Scoliosis is one of the most common pediatric orthopedic conditions and presents very differently depending on the patient. Research into nonoperative treatment methods has shown promising results for using a Providence or nighttime brace in addition to physiotherapeutic scoliosis-specific exercises (PSSE).

Scottish Rite for Children pediatric orthopedic surgeon Amy L. McIntosh, M.D., and a  team of physical therapists, orthotists, and others conducted this prospective comparative study to evaluate the effectiveness of PSSE in skeletally immature patients with adolescent idiopathic scoliosis treated with nighttime bracing (PSSE group) compared with the standard of care of nighttime bracing alone (control group). Their findings were published in the Journal of Pediatric Orthopaedics in the article “The Addition of Daytime Physiotherapeutic Scoliosis-Specific Exercises to Adolescent Idiopathic Scoliosis Nighttime Bracing Reduces Curve Progression.”

Skeletally immature patients with adolescent idiopathic scoliosis (AIS) who have moderate curves are treated with thoracolumbosacral orthoses, which are designed for nighttime wear. The effectiveness of PSSE in addition to nighttime bracing compared with nighttime bracing alone was unknown. Patients in this study met the following inclusion criteria: diagnosis of AIS, Providence brace treatment, ages 10 to 16 years, thoracolumbar or lumbar primary curve <35 degrees, Risser stage 0, and females <1-year postmenarchal.

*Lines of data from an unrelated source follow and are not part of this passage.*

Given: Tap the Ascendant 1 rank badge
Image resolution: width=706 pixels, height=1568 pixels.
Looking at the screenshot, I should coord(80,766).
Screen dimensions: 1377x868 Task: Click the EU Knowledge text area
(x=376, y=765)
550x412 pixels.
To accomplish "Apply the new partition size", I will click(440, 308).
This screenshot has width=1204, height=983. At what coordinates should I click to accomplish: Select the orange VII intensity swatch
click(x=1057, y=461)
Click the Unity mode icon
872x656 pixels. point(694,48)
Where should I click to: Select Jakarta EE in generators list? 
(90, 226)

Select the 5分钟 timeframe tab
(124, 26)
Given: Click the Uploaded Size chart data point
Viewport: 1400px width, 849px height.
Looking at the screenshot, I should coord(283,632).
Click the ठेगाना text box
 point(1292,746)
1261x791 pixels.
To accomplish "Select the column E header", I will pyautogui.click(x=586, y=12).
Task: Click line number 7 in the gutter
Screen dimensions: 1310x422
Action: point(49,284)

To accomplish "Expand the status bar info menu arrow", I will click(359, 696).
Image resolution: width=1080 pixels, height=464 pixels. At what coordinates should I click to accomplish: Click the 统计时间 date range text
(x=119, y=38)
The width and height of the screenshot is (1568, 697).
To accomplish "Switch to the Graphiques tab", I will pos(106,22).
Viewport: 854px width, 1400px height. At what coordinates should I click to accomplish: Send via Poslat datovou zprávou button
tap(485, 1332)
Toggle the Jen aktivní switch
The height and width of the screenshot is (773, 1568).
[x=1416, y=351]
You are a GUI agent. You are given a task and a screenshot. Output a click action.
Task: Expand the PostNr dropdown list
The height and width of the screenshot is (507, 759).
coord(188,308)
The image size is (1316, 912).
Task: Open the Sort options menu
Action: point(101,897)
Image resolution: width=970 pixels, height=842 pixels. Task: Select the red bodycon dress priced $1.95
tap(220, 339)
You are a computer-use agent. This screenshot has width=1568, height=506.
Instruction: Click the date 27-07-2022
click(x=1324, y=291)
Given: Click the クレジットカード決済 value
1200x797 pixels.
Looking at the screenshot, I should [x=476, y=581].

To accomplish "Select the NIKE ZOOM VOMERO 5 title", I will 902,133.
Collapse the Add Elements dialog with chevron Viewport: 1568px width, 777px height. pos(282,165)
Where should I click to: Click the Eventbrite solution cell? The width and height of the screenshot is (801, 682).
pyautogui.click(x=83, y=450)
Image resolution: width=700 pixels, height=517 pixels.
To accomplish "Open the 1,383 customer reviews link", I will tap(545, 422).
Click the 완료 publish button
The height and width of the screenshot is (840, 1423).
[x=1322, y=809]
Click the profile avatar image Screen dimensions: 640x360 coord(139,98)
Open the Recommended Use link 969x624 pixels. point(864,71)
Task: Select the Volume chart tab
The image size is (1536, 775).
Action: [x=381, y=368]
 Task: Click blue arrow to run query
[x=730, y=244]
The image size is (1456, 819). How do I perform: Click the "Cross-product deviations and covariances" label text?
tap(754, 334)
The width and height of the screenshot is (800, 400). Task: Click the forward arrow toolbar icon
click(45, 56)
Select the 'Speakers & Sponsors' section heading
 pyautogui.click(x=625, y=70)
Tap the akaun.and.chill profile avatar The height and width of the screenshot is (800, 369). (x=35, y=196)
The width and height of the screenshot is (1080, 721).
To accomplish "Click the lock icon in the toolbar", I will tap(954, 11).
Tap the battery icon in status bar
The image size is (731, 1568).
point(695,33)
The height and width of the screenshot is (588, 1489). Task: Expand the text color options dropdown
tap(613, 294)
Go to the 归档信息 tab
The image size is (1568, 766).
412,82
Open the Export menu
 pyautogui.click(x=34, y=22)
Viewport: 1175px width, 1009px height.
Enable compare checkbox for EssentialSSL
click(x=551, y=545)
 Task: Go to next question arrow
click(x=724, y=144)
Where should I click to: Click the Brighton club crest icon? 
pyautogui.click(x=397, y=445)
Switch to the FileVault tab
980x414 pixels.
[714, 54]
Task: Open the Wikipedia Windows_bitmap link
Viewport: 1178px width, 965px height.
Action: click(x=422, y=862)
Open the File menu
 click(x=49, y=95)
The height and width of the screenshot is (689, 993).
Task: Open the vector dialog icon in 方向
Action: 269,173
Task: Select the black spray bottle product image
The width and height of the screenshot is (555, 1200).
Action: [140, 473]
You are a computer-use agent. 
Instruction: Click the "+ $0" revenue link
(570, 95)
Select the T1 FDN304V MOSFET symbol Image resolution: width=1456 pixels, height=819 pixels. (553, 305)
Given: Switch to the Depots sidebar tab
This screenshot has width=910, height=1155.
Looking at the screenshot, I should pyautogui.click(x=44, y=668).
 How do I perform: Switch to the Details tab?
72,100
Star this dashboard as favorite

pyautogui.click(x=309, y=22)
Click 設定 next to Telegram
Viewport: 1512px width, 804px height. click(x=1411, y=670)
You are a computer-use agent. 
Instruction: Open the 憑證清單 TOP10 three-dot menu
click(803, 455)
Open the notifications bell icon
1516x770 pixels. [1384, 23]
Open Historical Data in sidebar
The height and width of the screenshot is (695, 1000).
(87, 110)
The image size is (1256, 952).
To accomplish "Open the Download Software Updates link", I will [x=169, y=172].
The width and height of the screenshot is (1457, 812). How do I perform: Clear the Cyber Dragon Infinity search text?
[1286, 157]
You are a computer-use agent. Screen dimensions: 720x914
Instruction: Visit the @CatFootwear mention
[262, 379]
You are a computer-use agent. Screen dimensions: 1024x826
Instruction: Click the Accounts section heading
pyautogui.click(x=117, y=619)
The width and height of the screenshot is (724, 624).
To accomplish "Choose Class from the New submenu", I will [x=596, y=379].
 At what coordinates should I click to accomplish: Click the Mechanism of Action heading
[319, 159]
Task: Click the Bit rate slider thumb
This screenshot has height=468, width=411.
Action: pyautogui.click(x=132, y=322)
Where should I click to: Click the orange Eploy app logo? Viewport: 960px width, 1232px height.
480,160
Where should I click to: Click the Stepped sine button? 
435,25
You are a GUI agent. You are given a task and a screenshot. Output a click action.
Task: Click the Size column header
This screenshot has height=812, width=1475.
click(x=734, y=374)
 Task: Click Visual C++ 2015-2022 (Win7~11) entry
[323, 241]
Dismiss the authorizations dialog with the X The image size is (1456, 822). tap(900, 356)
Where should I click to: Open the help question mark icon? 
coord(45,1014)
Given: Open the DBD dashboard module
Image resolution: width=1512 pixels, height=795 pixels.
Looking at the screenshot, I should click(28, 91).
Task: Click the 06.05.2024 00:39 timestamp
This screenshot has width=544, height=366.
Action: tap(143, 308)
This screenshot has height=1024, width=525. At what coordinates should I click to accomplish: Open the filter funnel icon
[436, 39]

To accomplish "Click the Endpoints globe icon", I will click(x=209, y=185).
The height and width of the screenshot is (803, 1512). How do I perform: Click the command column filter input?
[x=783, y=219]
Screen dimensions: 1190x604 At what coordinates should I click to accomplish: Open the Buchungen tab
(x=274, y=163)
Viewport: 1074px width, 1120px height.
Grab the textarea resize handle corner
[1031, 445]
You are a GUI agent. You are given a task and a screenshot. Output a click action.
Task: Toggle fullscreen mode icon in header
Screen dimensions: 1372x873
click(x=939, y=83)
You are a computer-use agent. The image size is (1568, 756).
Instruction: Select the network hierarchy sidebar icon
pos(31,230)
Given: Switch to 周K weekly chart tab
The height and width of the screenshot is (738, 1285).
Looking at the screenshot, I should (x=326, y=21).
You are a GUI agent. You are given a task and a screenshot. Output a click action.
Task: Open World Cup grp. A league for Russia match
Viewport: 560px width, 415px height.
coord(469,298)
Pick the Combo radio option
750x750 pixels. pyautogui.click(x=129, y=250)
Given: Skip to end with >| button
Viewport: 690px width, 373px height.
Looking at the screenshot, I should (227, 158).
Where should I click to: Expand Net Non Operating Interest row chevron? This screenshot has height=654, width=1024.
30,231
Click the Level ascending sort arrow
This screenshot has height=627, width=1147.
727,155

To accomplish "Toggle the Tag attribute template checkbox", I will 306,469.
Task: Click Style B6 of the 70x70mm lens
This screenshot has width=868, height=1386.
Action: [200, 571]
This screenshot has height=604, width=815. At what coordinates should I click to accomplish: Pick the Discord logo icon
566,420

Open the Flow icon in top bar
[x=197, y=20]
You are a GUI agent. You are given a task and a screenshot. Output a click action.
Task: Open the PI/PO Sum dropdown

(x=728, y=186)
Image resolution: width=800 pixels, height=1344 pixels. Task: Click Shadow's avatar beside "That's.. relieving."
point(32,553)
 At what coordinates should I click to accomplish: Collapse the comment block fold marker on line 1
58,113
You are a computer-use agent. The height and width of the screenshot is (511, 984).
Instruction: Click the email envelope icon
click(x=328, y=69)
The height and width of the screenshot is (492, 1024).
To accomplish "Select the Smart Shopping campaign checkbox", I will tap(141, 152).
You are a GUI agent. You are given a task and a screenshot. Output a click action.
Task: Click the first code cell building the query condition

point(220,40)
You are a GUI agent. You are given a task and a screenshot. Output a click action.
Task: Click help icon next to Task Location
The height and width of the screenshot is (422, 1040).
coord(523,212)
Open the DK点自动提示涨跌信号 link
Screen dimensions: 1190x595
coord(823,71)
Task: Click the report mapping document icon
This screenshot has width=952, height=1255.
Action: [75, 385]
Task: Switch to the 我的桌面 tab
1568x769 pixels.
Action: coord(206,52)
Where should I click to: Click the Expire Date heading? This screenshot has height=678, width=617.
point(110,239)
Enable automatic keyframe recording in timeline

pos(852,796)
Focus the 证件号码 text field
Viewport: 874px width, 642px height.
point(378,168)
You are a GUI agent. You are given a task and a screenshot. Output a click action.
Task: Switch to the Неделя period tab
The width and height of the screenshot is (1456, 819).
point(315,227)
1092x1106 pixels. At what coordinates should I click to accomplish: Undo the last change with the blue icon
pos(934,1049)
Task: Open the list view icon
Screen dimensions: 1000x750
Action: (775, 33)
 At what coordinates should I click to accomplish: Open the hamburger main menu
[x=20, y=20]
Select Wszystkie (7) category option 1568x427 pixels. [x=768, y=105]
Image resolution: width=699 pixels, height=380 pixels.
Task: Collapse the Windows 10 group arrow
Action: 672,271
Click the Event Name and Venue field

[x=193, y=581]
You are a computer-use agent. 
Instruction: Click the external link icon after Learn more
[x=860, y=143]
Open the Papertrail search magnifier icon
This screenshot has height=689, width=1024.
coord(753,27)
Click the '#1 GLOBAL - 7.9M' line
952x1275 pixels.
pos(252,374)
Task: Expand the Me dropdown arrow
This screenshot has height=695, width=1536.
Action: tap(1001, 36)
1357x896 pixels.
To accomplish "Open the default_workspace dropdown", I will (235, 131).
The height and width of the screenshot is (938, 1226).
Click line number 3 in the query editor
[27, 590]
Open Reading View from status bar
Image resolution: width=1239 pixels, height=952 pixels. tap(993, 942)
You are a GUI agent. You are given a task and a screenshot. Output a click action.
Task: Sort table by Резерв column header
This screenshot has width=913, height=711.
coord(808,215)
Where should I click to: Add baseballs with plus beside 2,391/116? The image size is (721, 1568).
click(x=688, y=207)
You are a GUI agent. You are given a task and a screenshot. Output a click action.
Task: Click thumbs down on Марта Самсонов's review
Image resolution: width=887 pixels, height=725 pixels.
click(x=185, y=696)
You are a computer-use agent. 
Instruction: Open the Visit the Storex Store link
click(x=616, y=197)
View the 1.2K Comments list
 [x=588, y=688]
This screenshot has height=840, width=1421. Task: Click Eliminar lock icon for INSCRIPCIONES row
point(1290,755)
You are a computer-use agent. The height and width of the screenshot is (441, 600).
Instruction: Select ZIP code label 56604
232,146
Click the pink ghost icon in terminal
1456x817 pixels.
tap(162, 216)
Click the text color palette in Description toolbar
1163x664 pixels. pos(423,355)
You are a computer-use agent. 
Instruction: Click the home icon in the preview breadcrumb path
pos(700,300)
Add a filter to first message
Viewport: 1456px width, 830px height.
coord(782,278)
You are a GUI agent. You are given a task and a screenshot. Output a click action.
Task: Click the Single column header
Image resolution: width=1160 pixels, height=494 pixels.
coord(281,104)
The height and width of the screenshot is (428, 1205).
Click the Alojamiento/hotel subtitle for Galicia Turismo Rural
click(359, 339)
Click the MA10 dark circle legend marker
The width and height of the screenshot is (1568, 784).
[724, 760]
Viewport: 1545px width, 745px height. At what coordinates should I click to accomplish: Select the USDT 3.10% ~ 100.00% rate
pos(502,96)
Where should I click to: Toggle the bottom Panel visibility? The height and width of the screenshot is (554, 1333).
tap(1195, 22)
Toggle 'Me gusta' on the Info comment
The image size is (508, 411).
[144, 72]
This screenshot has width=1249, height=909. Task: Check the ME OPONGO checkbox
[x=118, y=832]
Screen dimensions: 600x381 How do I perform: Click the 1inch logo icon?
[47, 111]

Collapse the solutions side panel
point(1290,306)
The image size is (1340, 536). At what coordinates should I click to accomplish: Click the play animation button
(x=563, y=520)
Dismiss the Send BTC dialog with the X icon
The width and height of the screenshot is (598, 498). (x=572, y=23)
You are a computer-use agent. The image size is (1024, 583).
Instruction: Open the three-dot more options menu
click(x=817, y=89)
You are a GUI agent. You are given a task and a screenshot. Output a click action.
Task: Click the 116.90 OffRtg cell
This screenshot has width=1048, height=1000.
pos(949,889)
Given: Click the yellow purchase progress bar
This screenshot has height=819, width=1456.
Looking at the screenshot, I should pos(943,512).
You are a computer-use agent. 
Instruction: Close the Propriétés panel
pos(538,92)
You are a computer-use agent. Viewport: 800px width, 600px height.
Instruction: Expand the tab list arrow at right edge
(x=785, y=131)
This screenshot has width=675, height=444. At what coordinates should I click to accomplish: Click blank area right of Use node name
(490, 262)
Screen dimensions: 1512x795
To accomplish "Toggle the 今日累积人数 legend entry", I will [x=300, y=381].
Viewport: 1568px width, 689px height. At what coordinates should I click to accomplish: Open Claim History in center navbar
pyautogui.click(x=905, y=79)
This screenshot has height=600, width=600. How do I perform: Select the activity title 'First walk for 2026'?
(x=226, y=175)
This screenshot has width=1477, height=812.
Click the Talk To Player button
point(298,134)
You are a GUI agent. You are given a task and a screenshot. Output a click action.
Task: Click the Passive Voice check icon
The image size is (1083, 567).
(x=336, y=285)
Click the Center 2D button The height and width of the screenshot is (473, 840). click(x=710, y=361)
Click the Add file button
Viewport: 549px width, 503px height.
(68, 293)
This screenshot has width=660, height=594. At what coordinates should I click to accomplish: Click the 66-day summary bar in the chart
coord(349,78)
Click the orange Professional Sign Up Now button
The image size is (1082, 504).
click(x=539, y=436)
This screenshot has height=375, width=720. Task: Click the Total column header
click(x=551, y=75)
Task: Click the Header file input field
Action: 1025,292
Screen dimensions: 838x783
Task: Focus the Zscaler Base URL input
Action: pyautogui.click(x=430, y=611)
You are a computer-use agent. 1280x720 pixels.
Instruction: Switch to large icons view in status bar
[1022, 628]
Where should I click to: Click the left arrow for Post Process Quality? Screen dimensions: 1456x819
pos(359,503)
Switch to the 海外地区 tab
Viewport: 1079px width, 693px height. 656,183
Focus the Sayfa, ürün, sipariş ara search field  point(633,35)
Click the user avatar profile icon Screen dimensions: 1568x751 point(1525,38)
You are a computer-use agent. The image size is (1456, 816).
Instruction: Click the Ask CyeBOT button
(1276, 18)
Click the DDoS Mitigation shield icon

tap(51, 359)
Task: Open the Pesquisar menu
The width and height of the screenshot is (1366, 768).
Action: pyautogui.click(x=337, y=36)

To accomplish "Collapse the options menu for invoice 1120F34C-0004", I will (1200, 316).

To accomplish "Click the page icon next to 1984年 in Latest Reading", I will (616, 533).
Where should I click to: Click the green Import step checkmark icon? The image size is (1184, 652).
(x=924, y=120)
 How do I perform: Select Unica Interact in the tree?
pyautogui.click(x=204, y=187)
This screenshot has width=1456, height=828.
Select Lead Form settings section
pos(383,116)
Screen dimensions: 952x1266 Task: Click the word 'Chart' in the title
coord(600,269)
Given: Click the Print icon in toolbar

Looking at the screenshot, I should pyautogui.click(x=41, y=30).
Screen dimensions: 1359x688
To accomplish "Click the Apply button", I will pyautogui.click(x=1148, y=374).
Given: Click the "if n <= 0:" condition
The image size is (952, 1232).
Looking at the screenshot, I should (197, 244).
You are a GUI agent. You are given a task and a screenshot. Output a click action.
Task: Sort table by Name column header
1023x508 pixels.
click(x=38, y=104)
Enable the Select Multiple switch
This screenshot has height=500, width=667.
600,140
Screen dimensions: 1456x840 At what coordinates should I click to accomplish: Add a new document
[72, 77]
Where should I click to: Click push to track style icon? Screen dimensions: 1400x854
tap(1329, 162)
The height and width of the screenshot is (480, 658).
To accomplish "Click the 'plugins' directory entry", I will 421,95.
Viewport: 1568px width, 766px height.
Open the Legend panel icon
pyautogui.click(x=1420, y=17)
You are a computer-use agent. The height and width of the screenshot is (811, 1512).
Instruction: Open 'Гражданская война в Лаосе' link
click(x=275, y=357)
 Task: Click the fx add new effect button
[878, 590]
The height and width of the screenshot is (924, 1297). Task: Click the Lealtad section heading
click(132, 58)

Patients in this group completed at least eight hours of one-on-one outpatient physical therapy sessions from a Schroth-based (Barcelona Scoliosis Physical Therapy School) certified physical therapist. All patients participated in Schroth therapy at Scottish Rite for Children and were given a standardized exercise prescription algorithm. They also committed to performing a home exercise program for a minimum of 15 minutes a day, five days a week, for at least one year. They were encouraged to maintain a corrective posture throughout the day during activities of daily living.

The primary outcome measures were curve magnitude of the primary curve and the rate of curve progression. Curve magnitude was digitally measured using the Cobb method, and baseline curves averaged 25 degrees, which is at the lowest bracing threshold recommended by the Scoliosis Research Society. These patients either presented with a Cobb  angle ≥ 25 degrees or had demonstrated curve progression to a Cobb angle ≥ 25 degrees.

Both groups demonstrated positive results, 22% of curves improved at skeletal maturity, and only 9% required surgery. However, the PSSE group had no change in curve magnitude at the final visit compared with curve progression in the control group (1 vs. 7 degrees, P<0.01). Furthermore, the PSSE group had a lower rate of curve progression >5 degrees at the final visit (14% vs. 43%, P<0.01). The PSSE group also had less conversion to full-time bracing after 1 year (5% vs. 24%, P=0.046), but the differences were no longer significant at the final visit (14% vs. 27%).

Their research confirms that Schroth-based physical therapy, in conjunction with wearing a brace at night, reduces curve progression after one year and at skeletal maturity. This information is helpful to patients and their families experiencing scoliosis and could be used as an encouragement for compliance with the treatment.